Parti, önderlik, örgütlü çatışma vb. sorunlar üzerinde daha çok yoğunlaştığımız bu dönemde “seçilen yolun doğru bir yol olduğuna” inanan militan tipini yaratmak, örgütün tüm kademelerinde bu niteliksel sayıyı çoğaltmak, olanaksızlıkların, imkansızlıkların panzehiridir. Bitmeyen bir enerjinin açığa çıkarılmasıdır. Devrimci heyecanın, devrimci coşkunun ileri kitlelere de taşınmasıdır.

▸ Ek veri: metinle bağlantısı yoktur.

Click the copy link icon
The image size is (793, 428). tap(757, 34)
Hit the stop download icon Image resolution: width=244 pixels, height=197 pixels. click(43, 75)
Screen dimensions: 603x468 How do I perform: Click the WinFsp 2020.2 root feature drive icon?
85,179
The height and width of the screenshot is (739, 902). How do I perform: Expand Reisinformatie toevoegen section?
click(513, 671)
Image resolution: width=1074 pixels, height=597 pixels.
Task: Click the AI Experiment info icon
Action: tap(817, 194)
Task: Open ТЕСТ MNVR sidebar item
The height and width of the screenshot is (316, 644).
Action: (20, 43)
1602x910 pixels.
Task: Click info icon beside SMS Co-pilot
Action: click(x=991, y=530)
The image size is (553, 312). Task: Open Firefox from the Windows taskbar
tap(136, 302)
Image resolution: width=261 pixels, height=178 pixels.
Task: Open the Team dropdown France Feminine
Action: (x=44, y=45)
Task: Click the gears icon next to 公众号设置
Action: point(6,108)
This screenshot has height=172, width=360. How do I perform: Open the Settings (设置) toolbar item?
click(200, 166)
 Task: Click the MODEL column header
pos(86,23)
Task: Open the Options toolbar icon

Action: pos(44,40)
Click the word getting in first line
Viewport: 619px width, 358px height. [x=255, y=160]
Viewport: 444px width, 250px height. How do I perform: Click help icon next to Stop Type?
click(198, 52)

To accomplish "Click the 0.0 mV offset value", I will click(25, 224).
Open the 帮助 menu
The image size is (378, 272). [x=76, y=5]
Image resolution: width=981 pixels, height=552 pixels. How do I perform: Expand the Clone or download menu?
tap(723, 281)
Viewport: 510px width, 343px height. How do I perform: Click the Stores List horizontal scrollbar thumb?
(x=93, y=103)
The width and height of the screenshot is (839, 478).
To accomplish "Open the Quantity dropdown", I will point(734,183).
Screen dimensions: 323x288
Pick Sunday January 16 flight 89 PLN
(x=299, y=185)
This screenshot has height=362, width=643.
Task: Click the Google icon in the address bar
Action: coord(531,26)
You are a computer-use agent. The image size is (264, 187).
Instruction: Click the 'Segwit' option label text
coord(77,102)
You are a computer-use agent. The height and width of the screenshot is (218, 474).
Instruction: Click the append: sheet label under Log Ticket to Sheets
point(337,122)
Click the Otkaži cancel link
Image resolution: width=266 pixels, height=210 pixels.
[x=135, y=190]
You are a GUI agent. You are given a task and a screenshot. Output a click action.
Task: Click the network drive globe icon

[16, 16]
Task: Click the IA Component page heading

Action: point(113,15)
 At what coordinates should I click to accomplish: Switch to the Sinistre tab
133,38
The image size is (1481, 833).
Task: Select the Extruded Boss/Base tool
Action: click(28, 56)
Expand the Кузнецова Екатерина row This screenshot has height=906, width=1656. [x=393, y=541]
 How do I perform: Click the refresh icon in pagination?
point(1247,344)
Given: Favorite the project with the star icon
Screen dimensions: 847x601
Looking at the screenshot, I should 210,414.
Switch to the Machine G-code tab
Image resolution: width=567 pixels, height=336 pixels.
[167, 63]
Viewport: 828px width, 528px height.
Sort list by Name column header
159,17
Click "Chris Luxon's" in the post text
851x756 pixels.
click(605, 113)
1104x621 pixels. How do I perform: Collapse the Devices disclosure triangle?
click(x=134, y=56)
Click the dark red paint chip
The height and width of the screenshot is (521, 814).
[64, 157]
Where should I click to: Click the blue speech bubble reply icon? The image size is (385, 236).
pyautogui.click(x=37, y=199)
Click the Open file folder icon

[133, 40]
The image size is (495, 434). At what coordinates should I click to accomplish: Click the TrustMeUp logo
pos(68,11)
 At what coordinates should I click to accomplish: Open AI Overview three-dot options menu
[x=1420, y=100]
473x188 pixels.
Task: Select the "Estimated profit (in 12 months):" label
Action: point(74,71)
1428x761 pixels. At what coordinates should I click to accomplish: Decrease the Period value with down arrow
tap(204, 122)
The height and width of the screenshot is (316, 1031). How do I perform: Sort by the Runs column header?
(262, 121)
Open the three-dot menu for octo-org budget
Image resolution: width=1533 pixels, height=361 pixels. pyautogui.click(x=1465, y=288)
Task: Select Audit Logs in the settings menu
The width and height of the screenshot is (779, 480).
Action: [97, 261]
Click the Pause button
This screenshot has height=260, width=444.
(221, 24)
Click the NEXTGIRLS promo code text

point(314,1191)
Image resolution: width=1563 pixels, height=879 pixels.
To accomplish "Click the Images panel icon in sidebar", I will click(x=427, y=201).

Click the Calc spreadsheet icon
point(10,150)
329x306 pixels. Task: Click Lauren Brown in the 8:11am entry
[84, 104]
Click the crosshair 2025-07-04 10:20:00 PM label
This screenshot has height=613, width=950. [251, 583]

Hem başka ülkelerin devrim tarihlerinde hem de sosyal ve ulusal kurtuluş mücadelesi yürüten partilerin tarihlerinde böylesi dönemler vardır. Bu dönemlerin iç ve dış koşullarını, yani süreçlerin tüm özgünlüklerini kavrayarak değerlendirmeler yapmalıyız. Aynı durum kendi tarihi tecrübelerimiz, bulunduğumuz coğrafya üzerinde mücadele yürüten devrimci ve yurtsever hareketlerin tarihlerinden öğrenme pratiği için de geçerlidir. Öğrenme konusundaki bilimsel yönte-mi-yaklaşımı kavramada yetkinleşmek, hataları asgari düzeye indirgemek, şematizmden önemli oranda kurtulmak anlamına gelir. Süreçleri bu bilinçle sorgularsak, işte o zaman nesnel koşullar bakımında dönemler arasında belli farklılıkların olduğunu göreceğiz. Göreceğimiz diğer önemli bir gerçek ise; hiçbir değerin, olanağın tepsi içinde sunulmadığı, onları elde etmek için yoğun bir emeğin verildiğidir.
Hiç şüphesiz verilen emeğin düzeyi, duyulan güven ve inanç duzeyinden bagimsiz değildir. Emeğin yoğunluğu, ideolojik duruştaki netliğin, söylemin pratiğe dönüştürülmesinin ta kendisidir. Buradaki militan pratik yol açıcı, kilit bir sorundur. Durağanlığa, hareketsizliğe isyandır; söylemlere olması gereken anlamı yükleme eylemidir. Söz gelimi, savaş alanı çekim merkezi olmalıdır, demekle olmaz. Savaş alanının çekim merkezi olmasını sağlayacak olan bizzat pratiğin kendisidir. Savaşın gelişeceğine dair ortaya çıkan her işaret dikkatlerin bu yöne doğru çevrilmesini sağlar. Tüm mücadele alanlarında bu yönlü yürütülen propaganda faaliyetlerinin ikna edici ve etkin olmasına hizmet eder. Örgütlü güçlerin, yakın çeperin katkı düzeylerini daha bir artırır. Tüm genel söylemleri daha sade bir dille ifade edecek olursak, savaş sorunu partinin gündemine ancak savaşılarak konulur. Çünkü savaşçı militan pratik tereddütleri, güvensizlikleri yok eder. Tüm alan çalışmalarının yönünün bu merkezi göreve göre şekillenmesini sağlar.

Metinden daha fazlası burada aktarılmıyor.